The Court also noted that the government servants/employees at present who have died prior to the date of amendment in the provision would be governed by the unamended provision, therefore negating its retrospective effect.
The bench made a reference while passing the order, “The provision of Rule 2(c) of the Rules of 1996, which excludes the married daughter from definition of dependent prior to its amendment vide notification dated 28.10.2021, is discriminatory and violative if Articles 14 to 16 of the Constitution of India and as such, the word ‘unmarried’ from the definition of ‘dependent’, is struck down.”
“Further, in Rule 5 of the Rules of 1996 also the word unmarried from the definition of ‘dependent’, is struck down. Further, in Rule 5 of the Rules of 1996 also the word unmarried daughters/adopted unmarried daughter, shall be read as daughters/adopted daughter.”
As a consequence, the bench directed the following, on account of striking down of the word “unmarried” from the definition –
“(i) the same shall not affect any case, wherein compassionate appointment has already been granted under the provisions as they stood before this order;
(ii) the same by itself would not provide a cause of action to any applicant and would apply to cases which are either pending before the competent authority and/or to the cases where litigation is pending on the date of this order only;
iii) the provisions and other requirements of the definition regarding the applicant being wholly dependent on the deceased government servant at the time of his/her death would be scrupulously applied;
(iv) all the parameters as laid down by Hon’ble Supreme Court for grant of compassionate appointment, shall also be scrupulously followed and that
(v) all other provisions of the Rules except the inclusion of the ‘married daughter’ in the definition of ‘dependent’, shall have full application.”
The Court overruled all other judgments including Sumer Kanwar vs. State o Raj & Ors.: 2012(3) RLW 2546 (Raj.), which followed the upholding of denial of compassionate appointment to married daughter.
The division bench observed the definition of “dependent” being a matter of policy and holding that the married daughter can’t be said to be dependent on the deceased employee and, that, the scope of compassionate appointment cannot be widened.
Whereas, the High Court quoted the fact that holding the married daughter as being eligible for compassionate appointment has been upheld by the Supreme Court as well.
The Court quoted that the redefined provision shall only apply to the pending cases and not to those already quashed.
Additionally, the bench also stated that when the government servant has died long ago, it will not give rise to any fresh cause of action to any applicant.

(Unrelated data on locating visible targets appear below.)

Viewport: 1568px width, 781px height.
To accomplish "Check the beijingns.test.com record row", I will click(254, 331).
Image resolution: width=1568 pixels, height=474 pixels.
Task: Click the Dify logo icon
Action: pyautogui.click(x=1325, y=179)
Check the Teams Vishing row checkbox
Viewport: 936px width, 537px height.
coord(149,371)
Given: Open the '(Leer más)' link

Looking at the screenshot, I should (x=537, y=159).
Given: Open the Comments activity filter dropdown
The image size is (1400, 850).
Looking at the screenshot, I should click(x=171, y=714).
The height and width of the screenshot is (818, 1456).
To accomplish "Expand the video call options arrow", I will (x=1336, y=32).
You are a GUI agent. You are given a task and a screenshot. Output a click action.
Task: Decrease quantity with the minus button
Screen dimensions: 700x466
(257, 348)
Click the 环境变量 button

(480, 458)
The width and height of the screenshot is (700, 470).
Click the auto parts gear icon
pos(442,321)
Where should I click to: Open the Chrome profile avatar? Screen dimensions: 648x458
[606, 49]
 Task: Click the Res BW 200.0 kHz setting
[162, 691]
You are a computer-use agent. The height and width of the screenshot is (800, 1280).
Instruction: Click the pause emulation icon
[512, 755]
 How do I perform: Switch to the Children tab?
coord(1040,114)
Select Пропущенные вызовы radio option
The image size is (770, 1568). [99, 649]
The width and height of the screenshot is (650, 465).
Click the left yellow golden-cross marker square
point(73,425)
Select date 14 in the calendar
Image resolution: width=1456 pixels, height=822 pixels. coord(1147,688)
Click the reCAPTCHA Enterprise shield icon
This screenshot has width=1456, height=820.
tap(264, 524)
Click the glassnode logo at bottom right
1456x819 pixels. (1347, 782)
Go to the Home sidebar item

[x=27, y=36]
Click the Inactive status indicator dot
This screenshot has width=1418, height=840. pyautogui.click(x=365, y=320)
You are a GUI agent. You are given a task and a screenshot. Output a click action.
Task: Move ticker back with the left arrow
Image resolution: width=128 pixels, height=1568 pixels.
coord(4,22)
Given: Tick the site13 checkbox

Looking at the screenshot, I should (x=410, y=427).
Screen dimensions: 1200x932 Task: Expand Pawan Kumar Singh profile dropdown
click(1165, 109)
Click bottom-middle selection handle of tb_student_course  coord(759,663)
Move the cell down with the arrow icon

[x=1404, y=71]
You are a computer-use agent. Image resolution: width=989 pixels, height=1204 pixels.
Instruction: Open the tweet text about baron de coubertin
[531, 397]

The bench also opined that now under the Maintenance and Welfare of Parents and Senior Citizens Act, 2007, equal duty has been imposed on both sons and daughters to take care and maintain the parents , thus, also implying the need to grant credit to unmarried daughters.
On the argument of a married daughter being dependent on her husband/in-laws, the Court stated that it is only a consequence of marriage that the daughter would cease to be dependent on the deceased government servant, therefore being disentitled to the compassionate appointment.
It stated, “The only reason indicated is purported lack of presumed dependence, the said basis, cannot be sustained, inasmuch as, there may be cases where despite marriage, the daughter for various reasons may continue to be dependent on the deceased government servant.”
The Court thus, held it clear that it was discriminative of a married dependent son to be entitled to compassionate appointment and a dependent married daughter to not be.